**AUFGABEN**
**1)** Beantworten Sie anhand des Artikels zum Klimagipfel:
(a) In welcher Stadt fand der UN-Klimagipfel statt?
(b) Aus wie vielen Ländern kamen die Teilnehmenden?
(c) Seit welchem Jahr ist Stefan Müssig Vorsitzender des Förderkreises Umweltschutz in Unterfranken?
**2)** Bitte schreiben Sie aus dem Artikel zum Klimagipfel den Abschnitt von „Die Scheinwerfer sind“ bis „Qualitätsmanagement Consulting GmbH.“ wortgetreu ab.
**3)** Schreiben Sie den Artikel zum Klimagipfel im Anschluss an seinen letzten Satz weiter.

**AUSGANGSTEXT**
------------------------------------

Die Delegierten sind abgereist, die Bühne ist leer: Nachdem der UN-Klimagipfel am Wochenende in Glasgow zu Ende ging, stellt sich die Frage, wie die mainfränkische Wirtschaft die Beschlüsse spüren wird.
Foto: Christoph Soeder, dpa | Die Delegierten sind abgereist, die Bühne ist leer: Nachdem der UN-Klimagipfel am Wochenende in Glasgow zu Ende ging, stellt sich die Frage, wie die mainfränkische Wirtschaft die Beschlüsse spüren wird.
Jürgen Haug-Peichl
 |  aktualisiert: 15.07.2024 09:57 Uhr

Die Scheinwerfer sind aus, die Scharen von Teilnehmenden aus 200 Ländern abgereist: Der UN-Klimagipfel im schottischen Glasgow ist Geschichte. Und nun? Kritische Stimmen sagen, die zwei Wochen seien ein Flop gewesen. Egal, wie man das sieht: Wie so oft bei politischen Entschlüssen auf höchster Ebene stellt sich auch hier die Frage, was davon an der Basis ankommt.

Direkt wenig, indirekt viel: Das behauptet der Würzburger Unternehmensberater Stefan Müssig. Der 59-Jährige ist seit 2002 Vorsitzender des Förderkreises Umweltschutz in Unterfranken (FUU), dessen 80 Mitglieder zum größten Teil mittelständische Unternehmen aus der Region sind. Müssig leitet zudem den Bundesverband für Umweltberatung und ist Geschäftsführer der Würzburger Umwelt- und Qualitätsmanagement Consulting GmbH.

------------------------------------

**DATENZEILEN**
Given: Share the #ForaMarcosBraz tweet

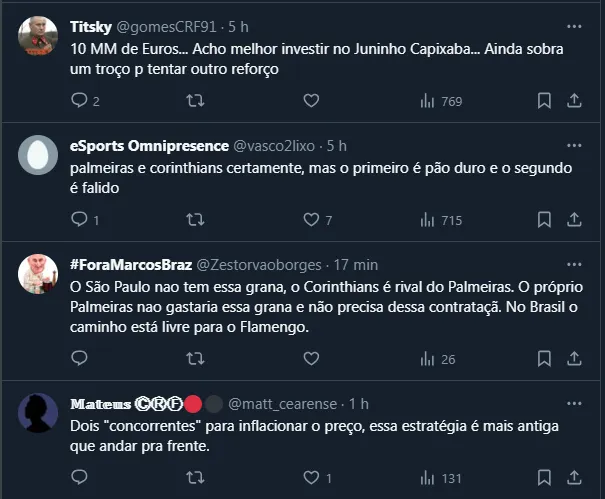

------------------------------------

**LÖSUNGEN**
**1)**
(a) In Glasgow
(b) Aus 200 Ländern
(c) Seit 2002

**2)**
Die Scheinwerfer sind aus, die Scharen von Teilnehmenden aus 200 Ländern abgereist: Der UN-Klimagipfel im schottischen Glasgow ist Geschichte. Und nun? Kritische Stimmen sagen, die zwei Wochen seien ein Flop gewesen. Egal, wie man das sieht: Wie so oft bei politischen Entschlüssen auf höchster Ebene stellt sich auch hier die Frage, was davon an der Basis ankommt.

Direkt wenig, indirekt viel: Das behauptet der Würzburger Unternehmensberater Stefan Müssig. Der 59-Jährige ist seit 2002 Vorsitzender des Förderkreises Umweltschutz in Unterfranken (FUU), dessen 80 Mitglieder zum größten Teil mittelständische Unternehmen aus der Region sind. Müssig leitet zudem den Bundesverband für Umweltberatung und ist Geschäftsführer der Würzburger Umwelt- und Qualitätsmanagement Consulting GmbH.

**3)**
Der gelernte Chemiker skizziert im Interview mit dieser Redaktion, auf was Unternehmen bei dem so viel zitierten Thema Nachhaltigkeit achten sollten – mit oder ohne Glasgow. Und Müssig geht davon aus, dass der Einsatz für Umwelt und Klima die Preise steigen lässt – allerdings nur für eine überschaubare Zeit.

Sieht im Klimagipfel von Glasgow einen wichtigen Impulsgeber: Stefan Müssig vom Förderkreis Umweltschutz in Unterfranken.
Foto: Norbert Schmelz | Sieht im Klimagipfel von Glasgow einen wichtigen Impulsgeber: Stefan Müssig vom Förderkreis Umweltschutz in Unterfranken.
Frage: Was kommt auf die mainfränkische Wirtschaft aufgrund von Glasgow zu?

Stefan Müssig: Ich glaube nicht, dass Glasgow für die Unternehmen schon konkrete Auswirkungen haben wird. Die Unternehmen müssen vielmehr wissen, was die EU vorhat. Denn die EU-Kommission ist die eigentliche Taktgeberin. Da ist zum Beispiel das Paket "Fit for 55" mit der Reduzierung der Treibhausgasemissionen um 55 Prozent bis 2030.

Schön und gut. Aber ein typischer Mittelständler in Mainfranken hat zurzeit volle Auftragsbücher und mit Materialmangel, Corona-Regeln und anderen Herausforderungen des Alltags zu kämpfen. Wo bleibt da der Kopf dafür, sich jetzt auch noch mit Glasgow und Nachhaltigkeit auseinanderzusetzen?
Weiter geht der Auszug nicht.